3 de noviembre de 2007

Capítulo 4. Dobleces

Las hojas del otoño del despertar tardaron mucho más tiempo de lo habitual en comenzar a caer. La consulta de mi psiquiatra esta junto a un frondoso parque en el centro mismo de la ciudad, siempre que acabo una sesión vagabundeo un rato antes de volver a casa. Me gusta meter los pies en los montones de hojas caídas y sentir que te atrapan suavemente. Ese manto habitual en el mes de noviembre había desaparecido. La culpa era, según todo el mundo, de unos cuantos gases expelidos mayoritariamente desde los automóviles. Por el parque no había circulación pero se ve que los gases se movían deprisa. También había algunos grupos minoritarios de personas, algunas muy cualificadas, que negaban la autoría del cambio climático, argumentando que este había sido fundamentalmente una maniobra política para, entre otras cosas como ganar más dinero, convertir a las asociaciones ecologistas en nuevos partidos políticos con la dosis de violenta efusividad necesaria y suficiente como para generar un militante medio capaz de acometer ciertas agresiones paramilitares.

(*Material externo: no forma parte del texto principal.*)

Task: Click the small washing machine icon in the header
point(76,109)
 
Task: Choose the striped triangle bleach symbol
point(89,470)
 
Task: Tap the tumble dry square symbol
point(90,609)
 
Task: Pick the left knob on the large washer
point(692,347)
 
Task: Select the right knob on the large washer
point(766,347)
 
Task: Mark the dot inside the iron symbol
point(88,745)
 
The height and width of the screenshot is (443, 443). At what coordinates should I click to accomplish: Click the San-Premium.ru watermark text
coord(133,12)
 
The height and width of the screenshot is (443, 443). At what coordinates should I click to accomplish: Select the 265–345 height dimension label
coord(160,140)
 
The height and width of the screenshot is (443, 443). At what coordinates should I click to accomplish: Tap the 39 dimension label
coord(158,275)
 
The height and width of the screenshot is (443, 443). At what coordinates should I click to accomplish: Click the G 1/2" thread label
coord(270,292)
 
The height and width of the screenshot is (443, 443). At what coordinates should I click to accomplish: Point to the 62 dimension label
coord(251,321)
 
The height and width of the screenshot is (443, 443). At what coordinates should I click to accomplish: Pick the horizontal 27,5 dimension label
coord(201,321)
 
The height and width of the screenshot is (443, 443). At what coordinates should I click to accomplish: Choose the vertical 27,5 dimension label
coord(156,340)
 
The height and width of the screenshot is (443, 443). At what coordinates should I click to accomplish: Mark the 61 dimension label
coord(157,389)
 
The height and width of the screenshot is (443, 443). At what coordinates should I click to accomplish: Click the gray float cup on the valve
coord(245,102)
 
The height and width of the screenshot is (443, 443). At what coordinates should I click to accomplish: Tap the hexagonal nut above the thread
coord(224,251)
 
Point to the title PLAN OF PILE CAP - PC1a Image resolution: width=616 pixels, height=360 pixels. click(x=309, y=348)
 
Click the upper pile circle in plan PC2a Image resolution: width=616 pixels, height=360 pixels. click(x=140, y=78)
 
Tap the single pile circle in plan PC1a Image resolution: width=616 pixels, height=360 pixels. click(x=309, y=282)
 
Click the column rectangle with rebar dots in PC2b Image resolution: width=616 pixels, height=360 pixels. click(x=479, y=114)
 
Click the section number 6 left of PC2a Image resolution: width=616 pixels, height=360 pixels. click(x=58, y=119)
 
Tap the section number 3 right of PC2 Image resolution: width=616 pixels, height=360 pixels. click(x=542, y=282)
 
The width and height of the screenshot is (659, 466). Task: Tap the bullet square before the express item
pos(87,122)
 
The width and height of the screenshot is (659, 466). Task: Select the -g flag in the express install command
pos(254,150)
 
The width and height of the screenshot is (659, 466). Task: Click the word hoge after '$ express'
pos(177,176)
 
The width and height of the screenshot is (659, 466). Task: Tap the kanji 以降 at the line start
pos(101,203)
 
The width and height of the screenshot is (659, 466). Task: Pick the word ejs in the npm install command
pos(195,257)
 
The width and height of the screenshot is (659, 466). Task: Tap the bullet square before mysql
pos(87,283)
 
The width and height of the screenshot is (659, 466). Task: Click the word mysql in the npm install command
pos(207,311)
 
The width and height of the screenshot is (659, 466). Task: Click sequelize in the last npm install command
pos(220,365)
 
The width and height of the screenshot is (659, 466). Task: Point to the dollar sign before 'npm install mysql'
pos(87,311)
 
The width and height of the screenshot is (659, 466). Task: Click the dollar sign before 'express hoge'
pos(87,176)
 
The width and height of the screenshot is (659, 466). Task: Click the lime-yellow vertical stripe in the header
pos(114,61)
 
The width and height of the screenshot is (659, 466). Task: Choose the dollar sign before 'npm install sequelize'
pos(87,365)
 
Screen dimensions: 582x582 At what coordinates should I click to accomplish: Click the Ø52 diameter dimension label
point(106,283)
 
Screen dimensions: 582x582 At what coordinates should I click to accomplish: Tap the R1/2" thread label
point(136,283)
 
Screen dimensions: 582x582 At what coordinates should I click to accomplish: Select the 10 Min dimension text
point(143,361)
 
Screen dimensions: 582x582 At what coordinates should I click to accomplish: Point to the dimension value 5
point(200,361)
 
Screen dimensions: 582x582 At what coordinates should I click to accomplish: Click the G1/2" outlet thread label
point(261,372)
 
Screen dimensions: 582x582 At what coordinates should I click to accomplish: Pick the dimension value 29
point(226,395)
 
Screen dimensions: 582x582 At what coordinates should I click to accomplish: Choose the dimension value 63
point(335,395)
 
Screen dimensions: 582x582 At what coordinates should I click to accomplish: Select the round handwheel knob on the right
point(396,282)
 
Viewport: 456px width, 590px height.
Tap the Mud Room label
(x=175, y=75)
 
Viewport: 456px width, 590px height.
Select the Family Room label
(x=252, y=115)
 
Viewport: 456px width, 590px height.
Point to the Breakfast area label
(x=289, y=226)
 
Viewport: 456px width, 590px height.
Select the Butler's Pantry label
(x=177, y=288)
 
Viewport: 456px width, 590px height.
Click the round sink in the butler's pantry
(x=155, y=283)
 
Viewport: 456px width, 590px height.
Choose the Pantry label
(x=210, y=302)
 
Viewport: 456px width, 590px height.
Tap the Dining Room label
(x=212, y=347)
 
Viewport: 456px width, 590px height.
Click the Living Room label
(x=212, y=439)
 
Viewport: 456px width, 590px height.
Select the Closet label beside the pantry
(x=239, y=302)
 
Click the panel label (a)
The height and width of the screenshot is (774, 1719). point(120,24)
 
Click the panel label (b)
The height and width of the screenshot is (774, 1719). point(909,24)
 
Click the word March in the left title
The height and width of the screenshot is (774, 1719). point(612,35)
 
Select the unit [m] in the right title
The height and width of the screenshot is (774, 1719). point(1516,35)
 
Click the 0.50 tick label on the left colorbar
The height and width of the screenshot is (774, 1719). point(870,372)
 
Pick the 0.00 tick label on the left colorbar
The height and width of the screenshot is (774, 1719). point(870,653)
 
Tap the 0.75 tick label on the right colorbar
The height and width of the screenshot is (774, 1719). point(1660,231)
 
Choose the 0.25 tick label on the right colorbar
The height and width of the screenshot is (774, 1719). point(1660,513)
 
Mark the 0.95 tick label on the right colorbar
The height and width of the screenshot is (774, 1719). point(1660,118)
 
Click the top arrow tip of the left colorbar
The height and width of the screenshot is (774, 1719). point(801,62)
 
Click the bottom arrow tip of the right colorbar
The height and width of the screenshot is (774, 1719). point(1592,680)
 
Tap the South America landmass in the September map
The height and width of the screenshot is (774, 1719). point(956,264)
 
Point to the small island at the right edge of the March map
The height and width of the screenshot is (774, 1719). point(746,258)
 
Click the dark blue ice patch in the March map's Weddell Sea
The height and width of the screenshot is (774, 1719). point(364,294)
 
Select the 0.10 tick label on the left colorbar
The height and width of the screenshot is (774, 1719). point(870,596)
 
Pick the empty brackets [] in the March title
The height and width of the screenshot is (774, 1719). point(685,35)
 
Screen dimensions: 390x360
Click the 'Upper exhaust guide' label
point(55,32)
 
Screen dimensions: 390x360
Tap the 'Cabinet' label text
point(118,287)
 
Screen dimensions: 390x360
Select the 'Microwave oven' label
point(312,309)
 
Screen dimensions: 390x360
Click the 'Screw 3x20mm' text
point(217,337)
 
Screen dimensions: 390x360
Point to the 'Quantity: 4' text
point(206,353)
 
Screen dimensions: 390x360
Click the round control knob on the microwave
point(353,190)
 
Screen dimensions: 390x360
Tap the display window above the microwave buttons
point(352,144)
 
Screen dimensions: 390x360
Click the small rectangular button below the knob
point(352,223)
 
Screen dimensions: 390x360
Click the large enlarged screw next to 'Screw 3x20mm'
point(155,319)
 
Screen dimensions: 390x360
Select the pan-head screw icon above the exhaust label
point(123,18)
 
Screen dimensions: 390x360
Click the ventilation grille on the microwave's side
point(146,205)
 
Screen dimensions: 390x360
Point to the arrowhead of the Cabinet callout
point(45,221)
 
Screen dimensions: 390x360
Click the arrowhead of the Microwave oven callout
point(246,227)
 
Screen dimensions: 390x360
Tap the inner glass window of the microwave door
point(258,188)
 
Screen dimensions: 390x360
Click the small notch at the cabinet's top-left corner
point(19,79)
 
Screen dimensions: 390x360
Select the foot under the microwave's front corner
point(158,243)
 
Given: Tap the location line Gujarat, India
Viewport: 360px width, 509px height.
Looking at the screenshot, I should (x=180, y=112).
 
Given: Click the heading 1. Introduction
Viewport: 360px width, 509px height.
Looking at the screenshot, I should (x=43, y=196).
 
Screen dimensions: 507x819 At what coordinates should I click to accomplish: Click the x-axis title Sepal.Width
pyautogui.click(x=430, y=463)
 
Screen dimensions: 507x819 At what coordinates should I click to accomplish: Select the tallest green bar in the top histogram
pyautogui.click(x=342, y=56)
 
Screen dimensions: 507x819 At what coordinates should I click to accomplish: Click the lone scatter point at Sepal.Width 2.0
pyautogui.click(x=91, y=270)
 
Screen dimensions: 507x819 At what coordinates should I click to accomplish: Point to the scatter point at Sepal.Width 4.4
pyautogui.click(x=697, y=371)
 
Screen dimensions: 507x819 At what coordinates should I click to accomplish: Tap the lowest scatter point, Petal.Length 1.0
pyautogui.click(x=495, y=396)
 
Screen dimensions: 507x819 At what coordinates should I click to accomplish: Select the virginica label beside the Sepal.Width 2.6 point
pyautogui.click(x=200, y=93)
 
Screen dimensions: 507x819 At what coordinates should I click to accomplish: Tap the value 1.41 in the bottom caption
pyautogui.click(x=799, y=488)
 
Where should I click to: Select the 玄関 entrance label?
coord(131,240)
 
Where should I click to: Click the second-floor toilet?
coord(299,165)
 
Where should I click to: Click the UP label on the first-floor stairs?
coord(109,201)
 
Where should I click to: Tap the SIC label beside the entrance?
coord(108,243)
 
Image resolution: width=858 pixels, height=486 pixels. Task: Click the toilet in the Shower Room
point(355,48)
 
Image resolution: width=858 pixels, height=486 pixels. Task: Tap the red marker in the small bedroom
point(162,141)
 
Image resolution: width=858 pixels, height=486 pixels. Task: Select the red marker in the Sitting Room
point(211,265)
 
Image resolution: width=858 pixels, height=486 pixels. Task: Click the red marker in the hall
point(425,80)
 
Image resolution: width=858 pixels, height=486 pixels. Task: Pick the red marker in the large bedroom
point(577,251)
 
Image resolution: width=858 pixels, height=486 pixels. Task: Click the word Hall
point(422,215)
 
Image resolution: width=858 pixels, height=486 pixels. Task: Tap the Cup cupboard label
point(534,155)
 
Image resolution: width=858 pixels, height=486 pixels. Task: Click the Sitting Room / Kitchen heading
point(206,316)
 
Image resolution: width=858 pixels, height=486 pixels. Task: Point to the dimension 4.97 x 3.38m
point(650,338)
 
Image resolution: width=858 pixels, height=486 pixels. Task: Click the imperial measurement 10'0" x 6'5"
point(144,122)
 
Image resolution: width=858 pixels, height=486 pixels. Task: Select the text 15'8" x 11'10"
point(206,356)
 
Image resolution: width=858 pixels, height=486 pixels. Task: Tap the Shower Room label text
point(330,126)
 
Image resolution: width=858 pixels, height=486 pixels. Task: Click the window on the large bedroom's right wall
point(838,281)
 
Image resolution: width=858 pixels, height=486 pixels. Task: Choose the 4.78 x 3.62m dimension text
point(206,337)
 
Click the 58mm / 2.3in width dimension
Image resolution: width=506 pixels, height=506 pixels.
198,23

Algunas facciones de este nuevo ejército reposaban ahora junto a un templete mientras generaban entre varios bongos y tambores diversos una especie de ruido ambiental que recordaba al latir de un corazón femenino si lo escucha uno justo desde dentro del útero.

Fue así, con el regusto de mi propio alumbramiento en los oídos, cuando una mujer distrajo mi atención justo desde mi nuca.

- ¿Es usted verdad?

- Ajá, veo que me ha reconocido.

- Su música es para mi como la mano dulce de una madre que te arropa en una noche de invierno.

Creo que un poco me ruboricé. En gran medida porque no he escrito una sola nota en toda mi vida.

- Su cumplido es muy halagador. La vida tiene mucho más sentido cuando las cosas hermosas vienen juntas.

Ella fue la que se ruborizó entonces, y aproveché su debilidad hacia mi supuesto yo para ofrecerle café y bollería de la mejor calidad en apenas unos minutos en dirección este.

La pastelería, más grande que en mi recuerdo, estaba poblada de pequeñas ancianas vestidas un poco, para mi gusto, carnavalescamente. Agasajé a mi admiradora con napolitanas calientes mientras ella me ponía al día de las composiciones con las que mi otro yo había reconfortado su existencia en múltiples ocasiones. Prometí llamarla en pocos días para una audición privada. Ella salió con prisa porque debía volver a su trabajo para ocuparse de cierta reunión que según sus palabras le traía loca.

Me quedé en la cafetería tomando notas mentales sobre como sería, desde un punto de vista psicológico, mi doble. Me hubiese gustado conocerle y preguntarle si a él también le asedían las ardillas de El Retiro para pedirle unas nueces que nunca lleva encima.